His approach, if carried through, is an important change of direction in the Government's transport policy, which has been increasingly driven towards more road-building and away from restraints on the private car.

The Independent on Sunday's asthma campaign has been pressing the Government to take action to cut traffic, a goal set by John Prescott, the Deputy Prime Minister, five years ago this week.

Mr Prescott had said that the Government would have failed if in five years there were not "far fewer journeys by car". Official Department of Transport figures show that traffic has increased by 7.2 per cent since he spoke.

Now Mr Darling will take a substantial new look at the future of transport in his planned review of the £180bn, 10-year plan, which the House of Commons Select Committee on Transport, Local Government and the Regions last week described as "incomprehensible", "incoherent" and "unbalanced". He is expected to mount an overhaul of its contents, while falling significantly short of scrapping it altogether. Stephen Byers's departure has given the Government an opportunity to grasp this difficult policy area.

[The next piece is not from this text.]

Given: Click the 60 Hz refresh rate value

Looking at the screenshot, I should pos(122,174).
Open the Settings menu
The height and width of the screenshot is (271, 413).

Mr Darling, though anxious not to attack Lord Birt personally, is seen as "negative" about building super-toll motorways – the former BBC director-general's first big idea.

The Transport Secretary will make public transport improvements his priority and will look again at the issue of congestion charging, but wants to avoid being seen as "anti-motorist". He is said to be "more relaxed" about its introduction – a shift from the hostile attitude taken by his predecessor on the issue.

Initial schemes, devolved by local authorities, are already in effect. And Mr Darling has accepted the principle that congestion must be dealt with – and paid for.

But broadening that out to national congestion charging, as proposed by Professor David Begg's Integrated Transport Commission – who suggested "big brother" satellite tracking to meter and charge drivers for every journey they take on Britain's roads – is not likely to form part of the revised plan.

Mr Darling is officially described as "studiously neutral" on road-pricing schemes. His focus will be on making improvements to the public transport network a priority, in particular in London and the South-east.

A senior Whitehall insider said Mr Darling was keen to "woo" London, where negotiations continue over the public-private partnership deal for London Underground and where problems with overcrowded commuter trains and delays are at their worst.

Don Foster, the Liberal Democrat spokesman for transport, said Britons now spent 505 million hours a year on crowded trains. He added: "One of Labour's first actions in coming to power was to regulate the transport of animals on the railways. But ... they've allowed more and more people to travel in conditions which are not fit for animals."